Deaths due to suicide attacks in Afghanistan have gone up by a third in the year since President Obama added another 30,000 U.S. troops. "It is not making it any better," Pape said.

Pape believes his findings have important implications even for countries where the U.S. does not have a significant direct military presence, but is perceived by the population to be indirectly occupying.
Of course, by limiting himself to the post-1980 period, Pape allows himself to ignore the fact that there was no suicide terrorism in post-World War II Germany or Japan. It also lets him ignore the fact that the Japanese sent kamikaze pilots on suicide missions during World War II when they were not under occupation.

You would think that his methodology would at least not allow him to ignore the fact that nearly all the suicide terrorism since 1980 was carried out by Muslims (there was also IRA and Basque terrorism since that date, but suicide terrorism is almost exclusively a phenomenon of the Muslim world - the only place where it was significantly practiced by non-Muslims was Sri Lanka). But alas, he ignores the role of Islam in fomenting suicide terrorism, claiming that "contrary to popular and dangerously mistaken belief, only a tiny minority of these attacks are motivated solely by religion. Instead, the root cause is foreign military occupation, which triggers secular and religious people alike to carry out suicide attacks" in Iraq, Afghanistan, Pakistan, Lebanon, Israel, Chechnya, and Sri Lanka.

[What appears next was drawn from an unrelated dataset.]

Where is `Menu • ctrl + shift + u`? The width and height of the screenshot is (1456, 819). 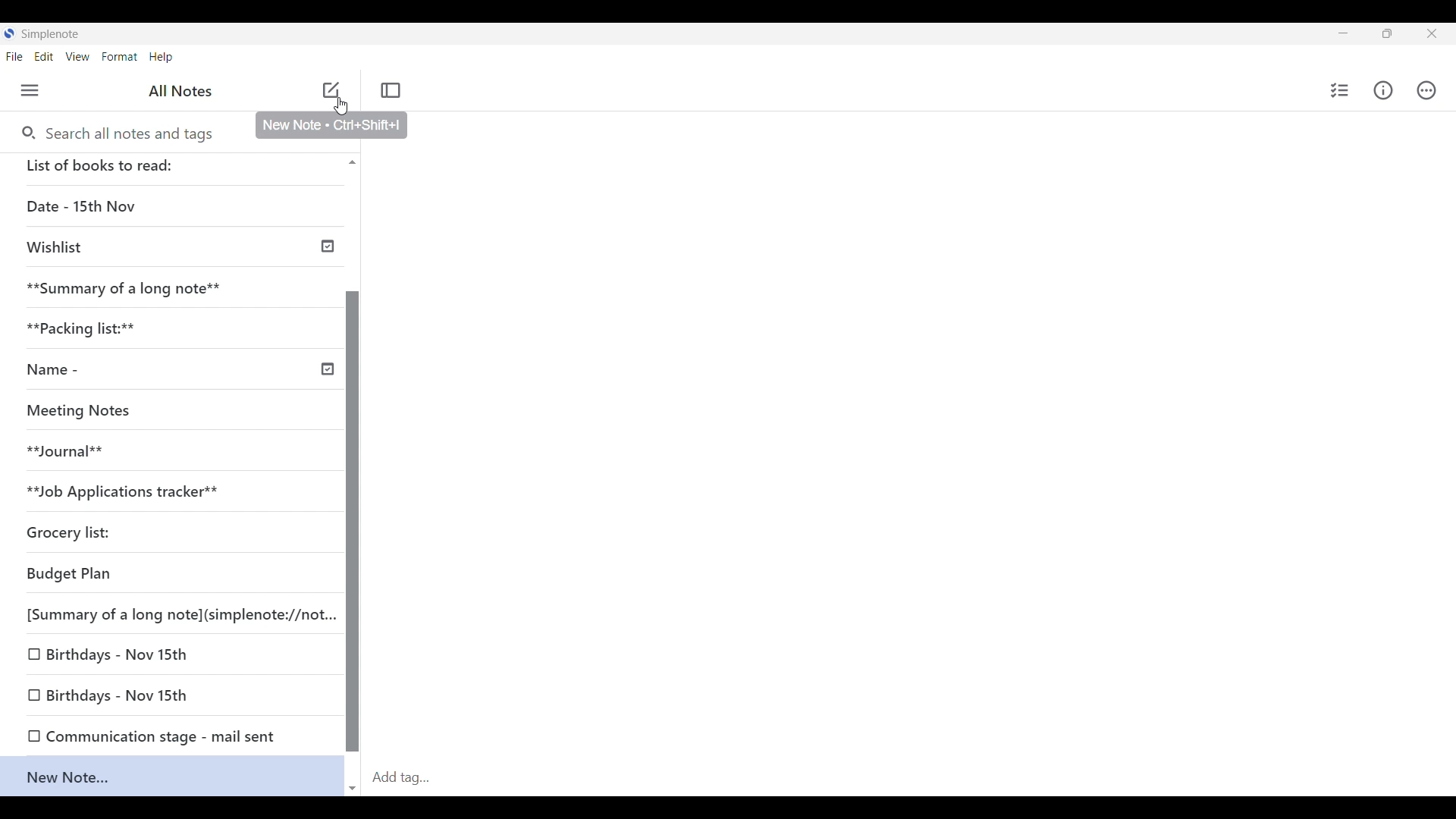 Menu • ctrl + shift + u is located at coordinates (36, 90).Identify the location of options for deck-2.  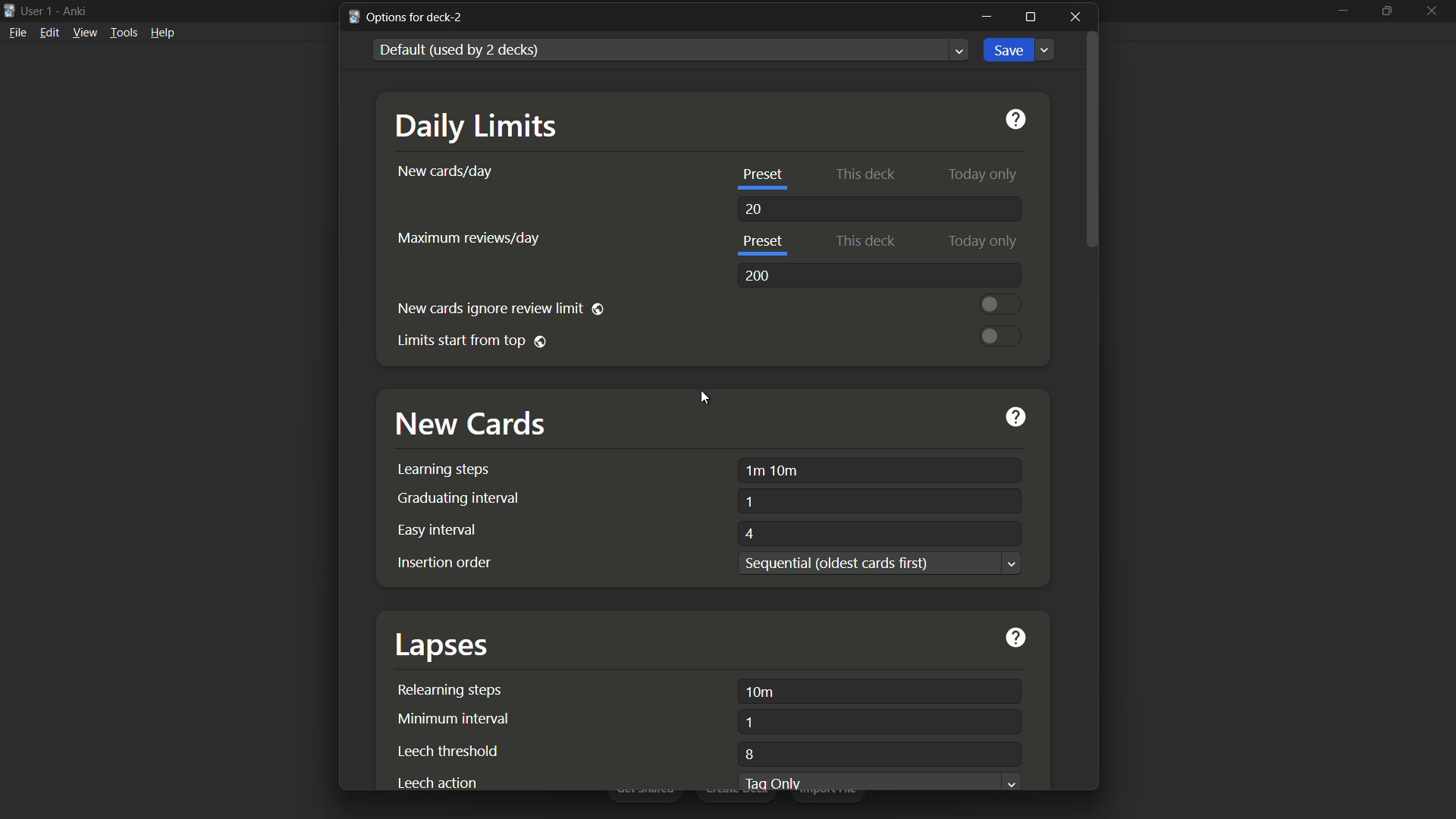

If only the West would stop 'occupying' 'Muslim lands' and flee, Muslims would no longer feel the need to carry out acts of suicide terrorism. What could go wrong?

1 Comments:

At 4:55 PM, Blogger NormanF said...

If only the Jews would stop being servile and averting their eyes from reality, they wouldn't be victims in their own country? Is that what Zionism was meant to be in Israel - to have the Jew cower in fear in his ancient homeland?

Something is wrong here and Jews need to wake up!